- [EXTRACTED RECORDS]:
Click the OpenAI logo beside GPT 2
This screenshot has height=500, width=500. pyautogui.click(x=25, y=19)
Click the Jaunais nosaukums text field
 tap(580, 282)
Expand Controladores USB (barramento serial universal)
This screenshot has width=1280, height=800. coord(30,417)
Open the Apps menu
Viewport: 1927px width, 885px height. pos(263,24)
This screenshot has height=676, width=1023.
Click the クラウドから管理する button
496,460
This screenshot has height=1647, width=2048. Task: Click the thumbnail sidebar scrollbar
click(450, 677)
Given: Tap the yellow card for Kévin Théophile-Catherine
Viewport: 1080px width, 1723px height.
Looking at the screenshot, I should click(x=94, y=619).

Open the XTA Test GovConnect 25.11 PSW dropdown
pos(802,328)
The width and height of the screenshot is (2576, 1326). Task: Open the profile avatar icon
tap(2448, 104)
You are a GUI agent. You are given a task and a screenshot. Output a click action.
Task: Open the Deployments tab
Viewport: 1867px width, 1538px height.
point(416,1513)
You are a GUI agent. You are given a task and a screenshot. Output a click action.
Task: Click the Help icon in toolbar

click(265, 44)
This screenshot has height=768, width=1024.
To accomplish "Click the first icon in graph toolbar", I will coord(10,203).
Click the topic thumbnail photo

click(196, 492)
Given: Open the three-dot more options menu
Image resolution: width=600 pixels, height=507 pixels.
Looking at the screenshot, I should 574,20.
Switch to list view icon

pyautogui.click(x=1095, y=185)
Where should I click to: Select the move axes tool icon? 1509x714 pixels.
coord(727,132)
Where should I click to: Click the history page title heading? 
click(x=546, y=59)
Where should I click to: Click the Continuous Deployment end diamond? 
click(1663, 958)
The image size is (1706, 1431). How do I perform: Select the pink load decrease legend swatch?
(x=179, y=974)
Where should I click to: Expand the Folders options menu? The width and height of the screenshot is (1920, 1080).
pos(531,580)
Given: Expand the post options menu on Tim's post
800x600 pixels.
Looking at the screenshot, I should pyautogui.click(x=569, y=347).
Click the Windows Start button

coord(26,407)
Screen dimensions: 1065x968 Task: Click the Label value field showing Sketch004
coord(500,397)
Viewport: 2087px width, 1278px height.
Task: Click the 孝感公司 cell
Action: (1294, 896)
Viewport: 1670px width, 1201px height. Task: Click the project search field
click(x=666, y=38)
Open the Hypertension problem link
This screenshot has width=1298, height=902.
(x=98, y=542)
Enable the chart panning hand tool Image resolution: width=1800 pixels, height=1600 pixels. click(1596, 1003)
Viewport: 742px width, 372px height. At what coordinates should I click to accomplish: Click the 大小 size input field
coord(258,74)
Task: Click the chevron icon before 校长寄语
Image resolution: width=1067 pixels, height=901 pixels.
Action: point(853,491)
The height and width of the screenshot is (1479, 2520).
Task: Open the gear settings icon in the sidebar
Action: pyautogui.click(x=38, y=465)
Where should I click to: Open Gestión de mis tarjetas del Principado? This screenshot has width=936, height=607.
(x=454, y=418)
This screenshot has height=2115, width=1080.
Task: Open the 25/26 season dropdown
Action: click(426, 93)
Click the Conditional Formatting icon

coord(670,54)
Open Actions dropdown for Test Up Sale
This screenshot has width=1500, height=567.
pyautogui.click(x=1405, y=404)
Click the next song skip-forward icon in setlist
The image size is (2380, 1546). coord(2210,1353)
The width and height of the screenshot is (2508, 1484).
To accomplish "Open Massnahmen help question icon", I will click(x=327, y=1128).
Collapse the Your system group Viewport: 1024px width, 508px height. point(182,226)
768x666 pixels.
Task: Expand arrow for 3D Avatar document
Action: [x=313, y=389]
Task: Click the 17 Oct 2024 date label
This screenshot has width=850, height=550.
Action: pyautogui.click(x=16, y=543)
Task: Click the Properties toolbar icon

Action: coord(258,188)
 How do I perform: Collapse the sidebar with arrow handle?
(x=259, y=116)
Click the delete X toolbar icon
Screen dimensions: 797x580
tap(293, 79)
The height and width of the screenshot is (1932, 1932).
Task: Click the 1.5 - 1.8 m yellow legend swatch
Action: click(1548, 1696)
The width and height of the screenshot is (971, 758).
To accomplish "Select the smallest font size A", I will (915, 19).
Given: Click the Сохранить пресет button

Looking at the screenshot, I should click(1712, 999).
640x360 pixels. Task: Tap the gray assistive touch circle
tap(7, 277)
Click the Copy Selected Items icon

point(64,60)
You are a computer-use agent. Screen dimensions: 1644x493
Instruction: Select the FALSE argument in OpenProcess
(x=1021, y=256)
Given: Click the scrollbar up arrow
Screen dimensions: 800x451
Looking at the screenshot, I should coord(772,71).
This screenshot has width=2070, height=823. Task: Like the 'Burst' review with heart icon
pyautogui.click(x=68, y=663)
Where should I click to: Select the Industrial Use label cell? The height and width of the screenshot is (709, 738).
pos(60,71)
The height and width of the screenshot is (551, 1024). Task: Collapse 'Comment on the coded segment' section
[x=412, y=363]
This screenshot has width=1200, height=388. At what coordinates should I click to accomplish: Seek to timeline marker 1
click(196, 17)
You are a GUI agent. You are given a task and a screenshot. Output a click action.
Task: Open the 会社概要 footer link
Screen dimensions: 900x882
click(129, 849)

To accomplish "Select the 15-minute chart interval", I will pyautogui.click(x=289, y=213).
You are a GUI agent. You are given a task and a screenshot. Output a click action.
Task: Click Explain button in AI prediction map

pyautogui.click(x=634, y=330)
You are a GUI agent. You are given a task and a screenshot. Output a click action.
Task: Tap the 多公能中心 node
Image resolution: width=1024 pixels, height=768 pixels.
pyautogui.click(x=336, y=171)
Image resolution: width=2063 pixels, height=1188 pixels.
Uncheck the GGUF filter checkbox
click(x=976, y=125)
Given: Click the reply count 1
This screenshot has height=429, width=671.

- [AIM]: Print all of the material above again, word for word, with no line left out or changed.

- [REPLY]:
Click the OpenAI logo beside GPT 2
This screenshot has height=500, width=500. pyautogui.click(x=25, y=19)
Click the Jaunais nosaukums text field
 tap(580, 282)
Expand Controladores USB (barramento serial universal)
This screenshot has width=1280, height=800. coord(30,417)
Open the Apps menu
Viewport: 1927px width, 885px height. pos(263,24)
This screenshot has height=676, width=1023.
Click the クラウドから管理する button
496,460
This screenshot has height=1647, width=2048. Task: Click the thumbnail sidebar scrollbar
click(450, 677)
Given: Tap the yellow card for Kévin Théophile-Catherine
Viewport: 1080px width, 1723px height.
Looking at the screenshot, I should click(x=94, y=619).

Open the XTA Test GovConnect 25.11 PSW dropdown
pos(802,328)
The width and height of the screenshot is (2576, 1326). Task: Open the profile avatar icon
tap(2448, 104)
You are a GUI agent. You are given a task and a screenshot. Output a click action.
Task: Open the Deployments tab
Viewport: 1867px width, 1538px height.
point(416,1513)
You are a GUI agent. You are given a task and a screenshot. Output a click action.
Task: Click the Help icon in toolbar

click(265, 44)
This screenshot has height=768, width=1024.
To accomplish "Click the first icon in graph toolbar", I will coord(10,203).
Click the topic thumbnail photo

click(196, 492)
Given: Open the three-dot more options menu
Image resolution: width=600 pixels, height=507 pixels.
Looking at the screenshot, I should 574,20.
Switch to list view icon

pyautogui.click(x=1095, y=185)
Where should I click to: Select the move axes tool icon? 1509x714 pixels.
coord(727,132)
Where should I click to: Click the history page title heading? 
click(x=546, y=59)
Where should I click to: Click the Continuous Deployment end diamond? 
click(1663, 958)
The image size is (1706, 1431). How do I perform: Select the pink load decrease legend swatch?
(x=179, y=974)
Where should I click to: Expand the Folders options menu? The width and height of the screenshot is (1920, 1080).
pos(531,580)
Given: Expand the post options menu on Tim's post
800x600 pixels.
Looking at the screenshot, I should pyautogui.click(x=569, y=347).
Click the Windows Start button

coord(26,407)
Screen dimensions: 1065x968 Task: Click the Label value field showing Sketch004
coord(500,397)
Viewport: 2087px width, 1278px height.
Task: Click the 孝感公司 cell
Action: (1294, 896)
Viewport: 1670px width, 1201px height. Task: Click the project search field
click(x=666, y=38)
Open the Hypertension problem link
This screenshot has width=1298, height=902.
(x=98, y=542)
Enable the chart panning hand tool Image resolution: width=1800 pixels, height=1600 pixels. click(1596, 1003)
Viewport: 742px width, 372px height. At what coordinates should I click to accomplish: Click the 大小 size input field
coord(258,74)
Task: Click the chevron icon before 校长寄语
Image resolution: width=1067 pixels, height=901 pixels.
Action: point(853,491)
The height and width of the screenshot is (1479, 2520).
Task: Open the gear settings icon in the sidebar
Action: pyautogui.click(x=38, y=465)
Where should I click to: Open Gestión de mis tarjetas del Principado? This screenshot has width=936, height=607.
(x=454, y=418)
This screenshot has height=2115, width=1080.
Task: Open the 25/26 season dropdown
Action: click(426, 93)
Click the Conditional Formatting icon

coord(670,54)
Open Actions dropdown for Test Up Sale
This screenshot has width=1500, height=567.
pyautogui.click(x=1405, y=404)
Click the next song skip-forward icon in setlist
The image size is (2380, 1546). coord(2210,1353)
The width and height of the screenshot is (2508, 1484).
To accomplish "Open Massnahmen help question icon", I will click(x=327, y=1128).
Collapse the Your system group Viewport: 1024px width, 508px height. point(182,226)
768x666 pixels.
Task: Expand arrow for 3D Avatar document
Action: [x=313, y=389]
Task: Click the 17 Oct 2024 date label
This screenshot has width=850, height=550.
Action: pyautogui.click(x=16, y=543)
Task: Click the Properties toolbar icon

Action: coord(258,188)
 How do I perform: Collapse the sidebar with arrow handle?
(x=259, y=116)
Click the delete X toolbar icon
Screen dimensions: 797x580
tap(293, 79)
The height and width of the screenshot is (1932, 1932).
Task: Click the 1.5 - 1.8 m yellow legend swatch
Action: click(1548, 1696)
The width and height of the screenshot is (971, 758).
To accomplish "Select the smallest font size A", I will (915, 19).
Given: Click the Сохранить пресет button

Looking at the screenshot, I should click(1712, 999).
640x360 pixels. Task: Tap the gray assistive touch circle
tap(7, 277)
Click the Copy Selected Items icon

point(64,60)
You are a computer-use agent. Screen dimensions: 1644x493
Instruction: Select the FALSE argument in OpenProcess
(x=1021, y=256)
Given: Click the scrollbar up arrow
Screen dimensions: 800x451
Looking at the screenshot, I should coord(772,71).
This screenshot has width=2070, height=823. Task: Like the 'Burst' review with heart icon
pyautogui.click(x=68, y=663)
Where should I click to: Select the Industrial Use label cell? The height and width of the screenshot is (709, 738).
pos(60,71)
The height and width of the screenshot is (551, 1024). Task: Collapse 'Comment on the coded segment' section
[x=412, y=363]
This screenshot has width=1200, height=388. At what coordinates should I click to accomplish: Seek to timeline marker 1
click(196, 17)
You are a GUI agent. You are given a task and a screenshot. Output a click action.
Task: Open the 会社概要 footer link
Screen dimensions: 900x882
click(129, 849)

To accomplish "Select the 15-minute chart interval", I will pyautogui.click(x=289, y=213).
You are a GUI agent. You are given a task and a screenshot. Output a click action.
Task: Click Explain button in AI prediction map

pyautogui.click(x=634, y=330)
You are a GUI agent. You are given a task and a screenshot. Output a click action.
Task: Tap the 多公能中心 node
Image resolution: width=1024 pixels, height=768 pixels.
pyautogui.click(x=336, y=171)
Image resolution: width=2063 pixels, height=1188 pixels.
Uncheck the GGUF filter checkbox
click(x=976, y=125)
Given: Click the reply count 1
This screenshot has height=429, width=671.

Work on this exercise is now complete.